## Start DOCUMENT PASSAGE

Michele de Nevers' wonkcast on COP 19.

Last week I had the pleasure of chairing the 2013 Oslo REDD Exchange, a conference hosted by the Government of Norway’s International Climate and Forests Initiative.  The conference drew some 500 policy-makers and practitioners working on reducing deforestation around the world -- through strategies ranging from international negotiations to community-level projects – to assess the state of play on REDD+ and to chart a way forward. 

 

Tine Sundtoft, Norway’s Minister of Climate and Environment, opened the conference with welcome assurance that the newly-elected government will maintain Norway’s commitment to REDD+.   Norway’s leadership on the forests and climate change agenda has been crucial, not least through its allocation of billions of dollars  to partner countries in exchange for reductions in deforestation. (For more on this pioneering work, see Nancy Birdsall’s post OECD Dispute with Oslo has a Bad ODA on Norway’s innovative financing of Brazil’s Amazon Fund.)

 

 

Conference discussions also revealed a subtle but significant shift in the framing of REDD+ in domestic policy arenas.  In the past, REDD+ was mostly seen as an effort to reduce emissions from forest loss into which other objectives—such as poverty reduction, human rights protection, or biodiversity conservation—needed to be assured through “safeguards.” In Oslo, although the “do no harm” agenda was still squarely on the table, REDD+ was much more likely to be framed as an instrument that stakeholders in forest countries could deploy to advance their own domestic objectives.

## End DOCUMENT PASSAGE

**EXERCISE TASK A**.
Decide whether each statement agrees with the Oslo REDD Exchange post. For each, answer yes or no and quote the deciding words.
(i) The conference drew some 500 policy-makers and practitioners.
(ii) Tine Sundtoft is Norway's Minister of Finance.
(iii) In Oslo, the "do no harm" agenda was dropped from discussion.
**EXERCISE TASK B**.
In the Oslo REDD Exchange post, which initiative hosted the 2013 Oslo REDD Exchange?
**EXERCISE TASK C**.
Continue the Oslo REDD Exchange post from its final sentence.

## Start RECORDS SHOWN

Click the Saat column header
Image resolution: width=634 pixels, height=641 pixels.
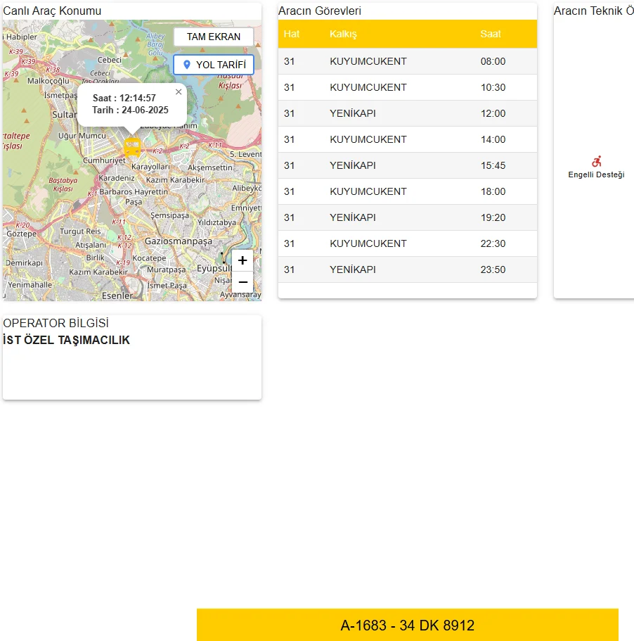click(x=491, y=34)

## End RECORDS SHOWN
## Start RECORDS SHOWN

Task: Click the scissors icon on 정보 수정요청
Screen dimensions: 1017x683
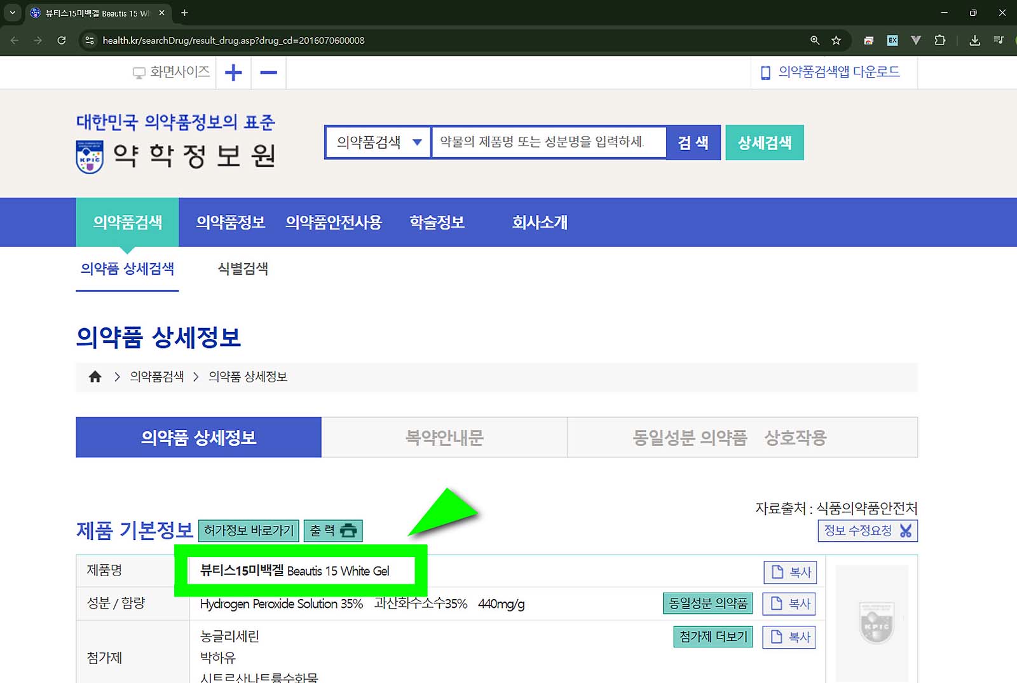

## End RECORDS SHOWN
## Start RECORDS SHOWN

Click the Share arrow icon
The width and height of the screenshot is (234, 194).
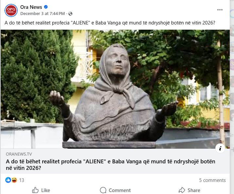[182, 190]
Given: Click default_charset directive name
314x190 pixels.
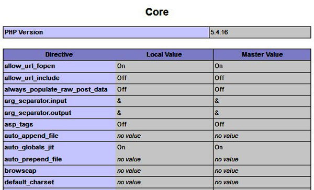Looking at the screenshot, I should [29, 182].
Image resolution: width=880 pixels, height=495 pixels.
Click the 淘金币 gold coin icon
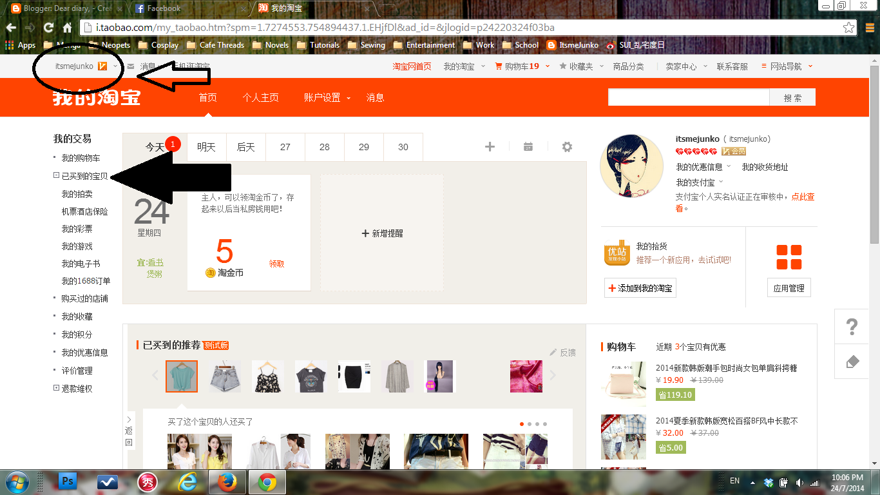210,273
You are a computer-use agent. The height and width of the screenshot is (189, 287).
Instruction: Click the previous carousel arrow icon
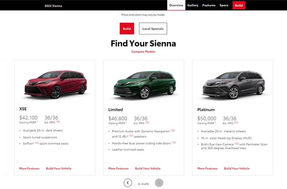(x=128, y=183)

## End RECORDS SHOWN

**EXPECTED ANSWER A**.
(i) Yes: "The conference drew some 500 policy-makers and practitioners working on reducing deforestation around the world"
(ii) No: "Tine Sundtoft, Norway’s Minister of Climate and Environment"
(iii) No: "although the “do no harm” agenda was still squarely on the table"

**EXPECTED ANSWER B**.
The Government of Norway’s International Climate and Forests Initiative.

**EXPECTED ANSWER C**.
One example of this was the attention to the potential of REDD+ to help clarify and strengthen forest tenure rights, not least for indigenous peoples.  When asked to select the highest priority for attention to REDD+ safeguards and synergies, more than half of conference participants voted for “land tenure and rights.”  More broadly, when asked to identify the highest priority for action in forest countries, two-thirds of conference participants selected either “link REDD+ to poverty reduction, food security, and adaptation to climate change” or “link REDD+ to transformational change with respect to tenure, community rights, and gender.” “(See full results  from the conference poll.)

In sum, for me the conference reinforced two messages: 

(1)    Industrialized countries need to step up—and soon—to provide the large-scale finance necessary to incentivize action in forest countries to reduce the significant portion of global emissions that result from forest loss.

(2)    Within forest countries, REDD+ will be most successful when framed as an instrument to achieve objectives that are important to domestic constituencies, such as improved forest governance and resilience to climate change.

Let’s get on with it.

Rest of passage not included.